Generally speaking, writers need to generate material before they actually try to write the final draft of a paper. In fact, most writers revise their work over and over again, gradually bringing the work into line with what they want.

This prewriting exercise is meant to help you start writing detailed descriptions. The subject you choose for this exercise does not need to be the same one that you will eventually revise into a final draft. For this exercise, you are asked to use your memory to draw back a living picture of a familiar place.

Open a word processing package, and then copy and paste to a new word processing file the instructions from here down to the bottom of the page. Put your name at the top of that new document.

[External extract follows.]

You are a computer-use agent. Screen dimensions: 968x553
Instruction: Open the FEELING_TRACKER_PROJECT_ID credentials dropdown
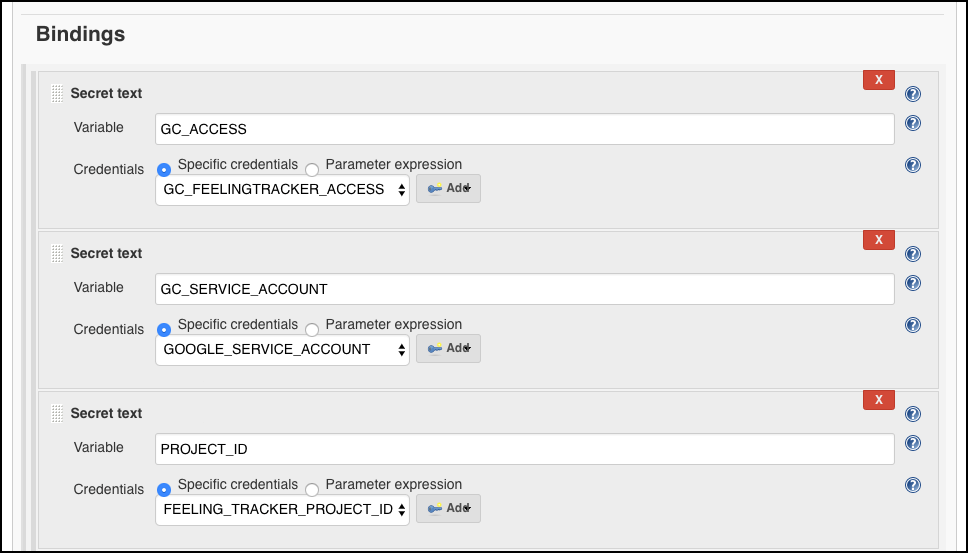282,509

Choose a place that you are familiar with, preferably one that you remember from five or ten years ago; perhaps the best for this exercise is the house you grew up in. Take a little time to take a tour through that place. If it helps, close your eyes. As the pictures appear in your imagination, type in detailed descriptions of them, using complete sentences.

  1. Approach the front door. What do you see? What do you hear?
  2. Open the door and walk in. What is in front of you? What is to your right? Your left? What are the textures and the colors of these things?
  3. Decide on a sequence you will follow and then, in your imagination, walk into the next room. Describe what you see, hear, feel, smell. If there are associations with this room, mention one.
  4. Move on to the next room and do the same thing. Continue this process until you have described the whole house or until time for the exercise is called.